BER Research Highlights

A New Entropy-Based Scheme Reveals Dominant Controls on Greenhouse Gas (GHG) Flux Variability in an Arctic Landscape
Published: February 01, 2019
Posted: February 14, 2019

Soil characteristics, vegetation type, changes in vegetation during the growing season and the onset of seasonal thaw were found to be significant controls on GHG flux variability in a polygonal tundra landscape.

The Science
This study was used to develop, apply and assess a novel entropy-based scheme to characterize temporal variability in greenhouse gases (GHG), i.e., CO2 and CH4 fluxes, and identify controls of such variations in a polygonal tundra landscape near Barrow, Alaska.

The Impact
Arctic tundra environments store a vast amount of soil carbon with an acute possibility that these regions will convert from a global carbon sink to a carbon source under warmer conditions.

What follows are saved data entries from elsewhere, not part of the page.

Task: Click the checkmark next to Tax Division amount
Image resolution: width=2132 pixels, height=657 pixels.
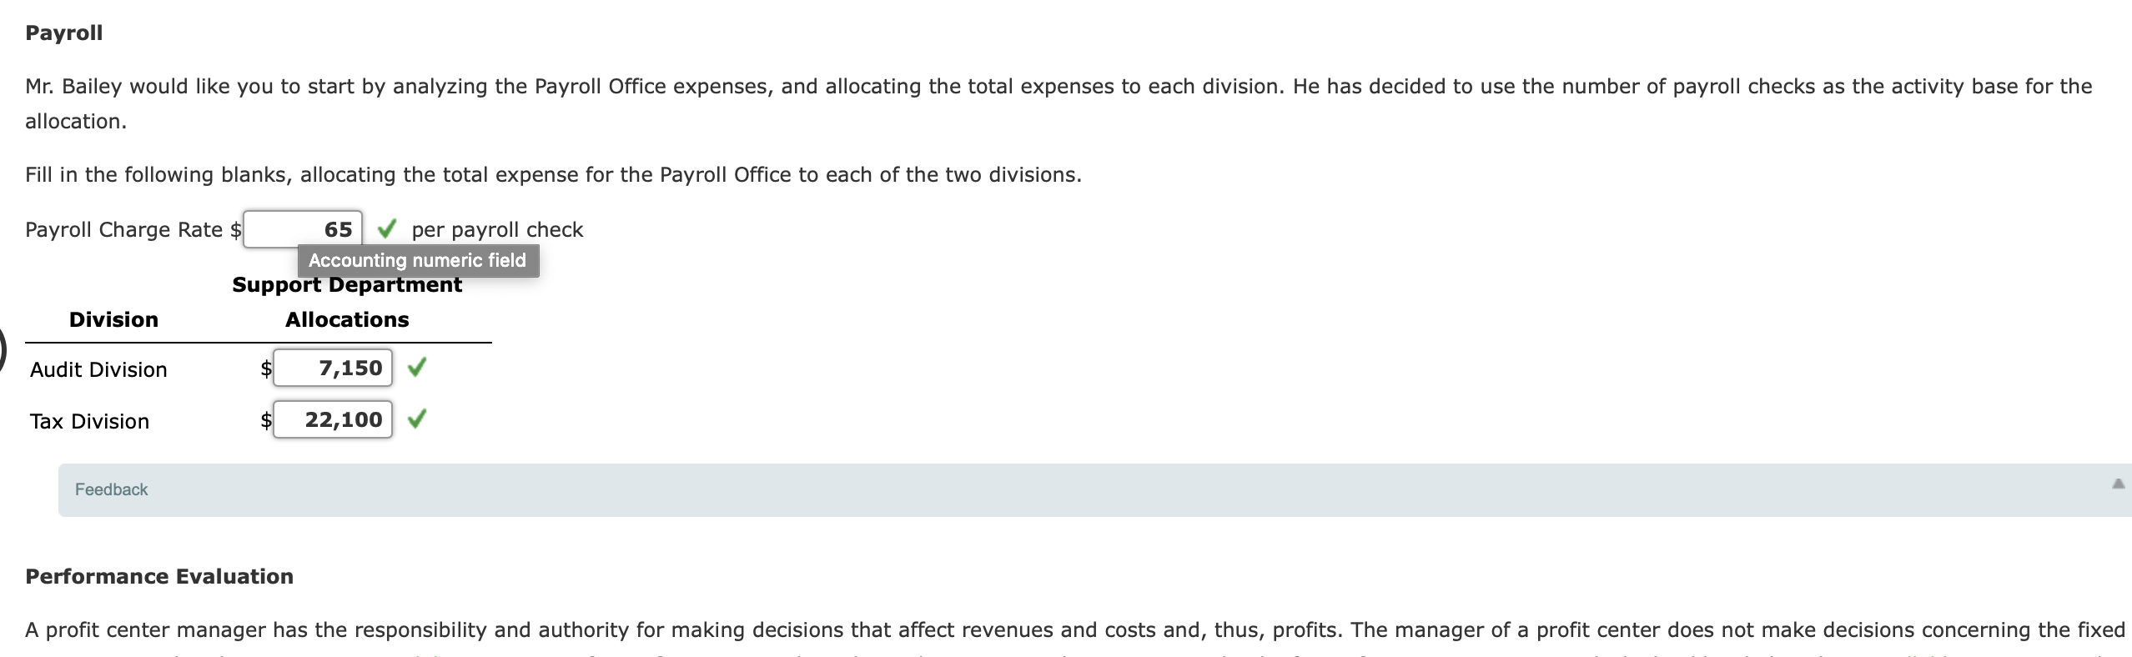Action: point(416,419)
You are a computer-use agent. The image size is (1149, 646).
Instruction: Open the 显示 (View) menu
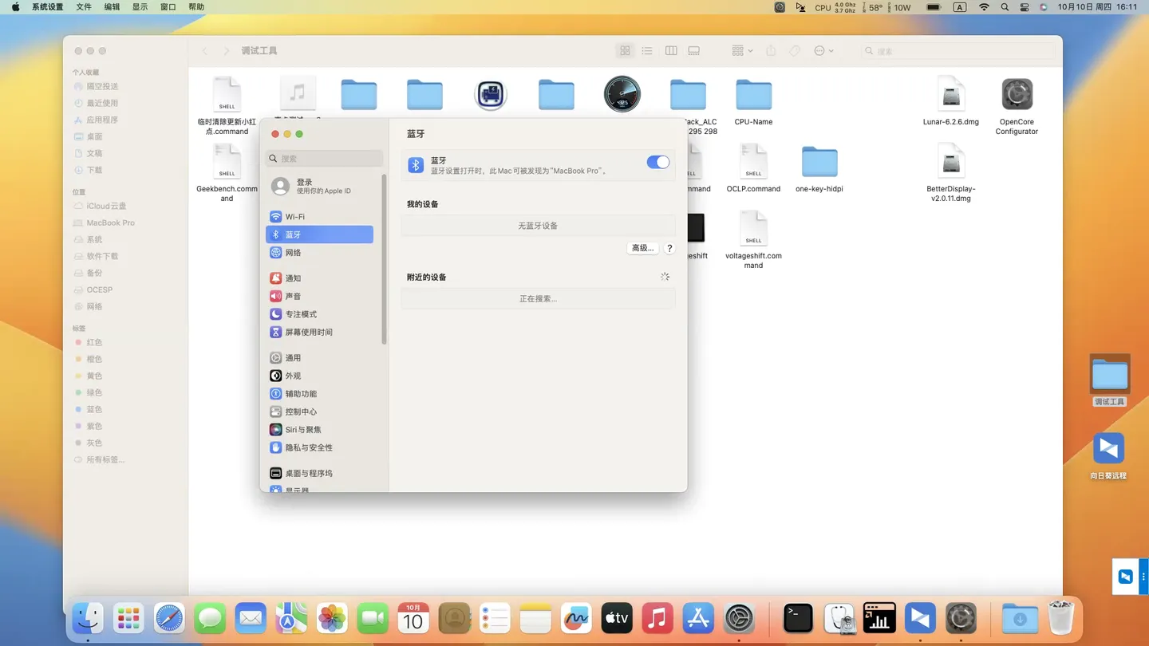pyautogui.click(x=140, y=7)
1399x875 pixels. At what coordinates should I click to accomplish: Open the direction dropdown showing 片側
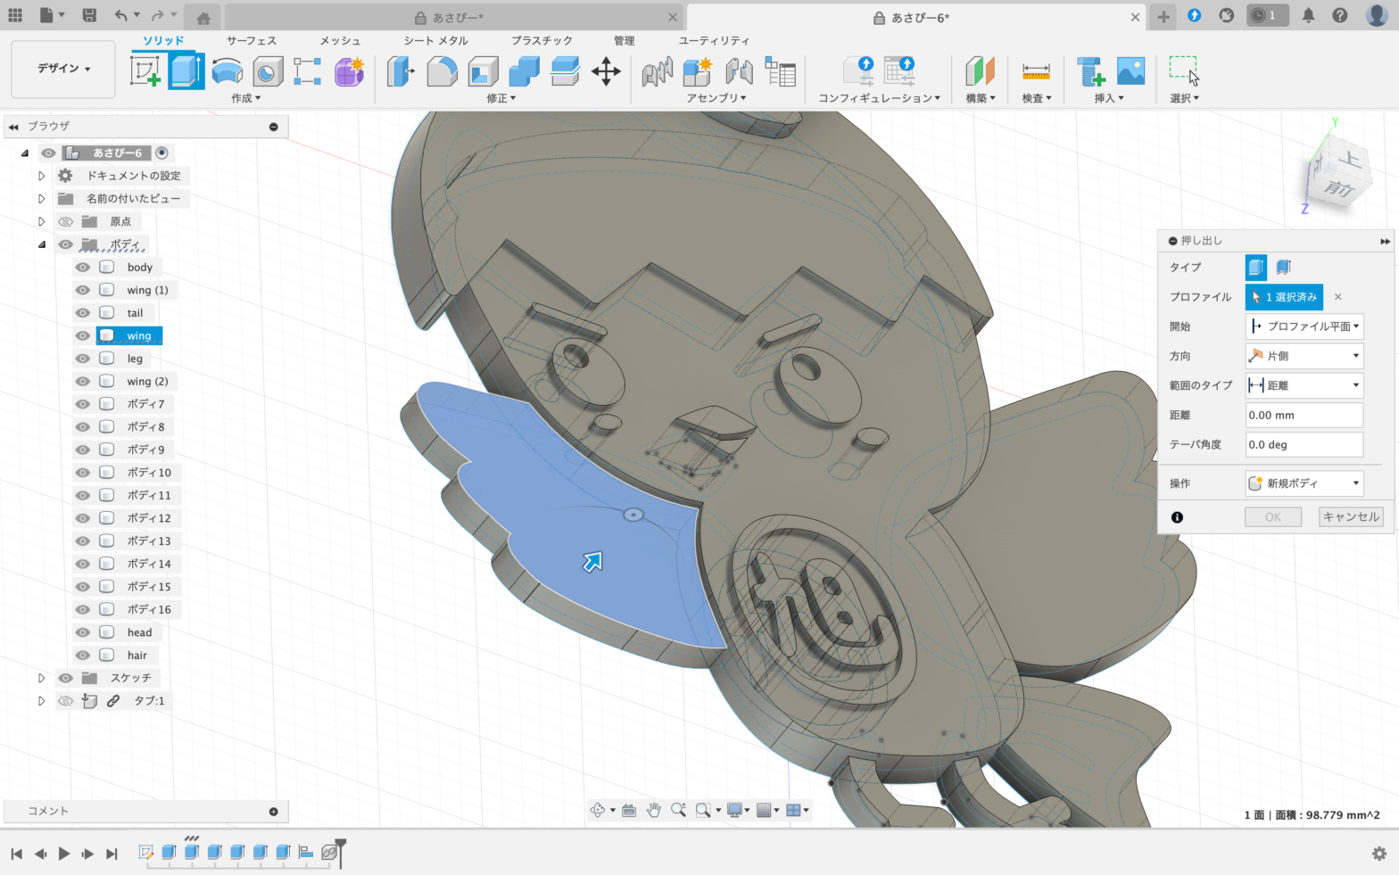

In estimating future changes to global carbon budgets, it is therefore important to identify key controls and understand the mechanistic nature of GHG flux variations especially in carbon-rich environments. Here, we focus on a polygonal tundra environment - a dominant landscape in the Alaskan Arctic Coastal Plain - that demonstrates significant variability in GHG fluxes across space and time. Results from this study indicate that flat-centered polygons may become important sources of CO2 during warm and dry years, while high-centered polygons may become important during cold and wet years. Moreover, the identification of specific geomorphic, soil, vegetation or climatic factors that explain the most variability in GHG fluxes across three successive years (2012-14) - a dataset with significant variability in soil moisture and temperature - provides important insights on which ecosystem properties may be shifted regionally in a future climate.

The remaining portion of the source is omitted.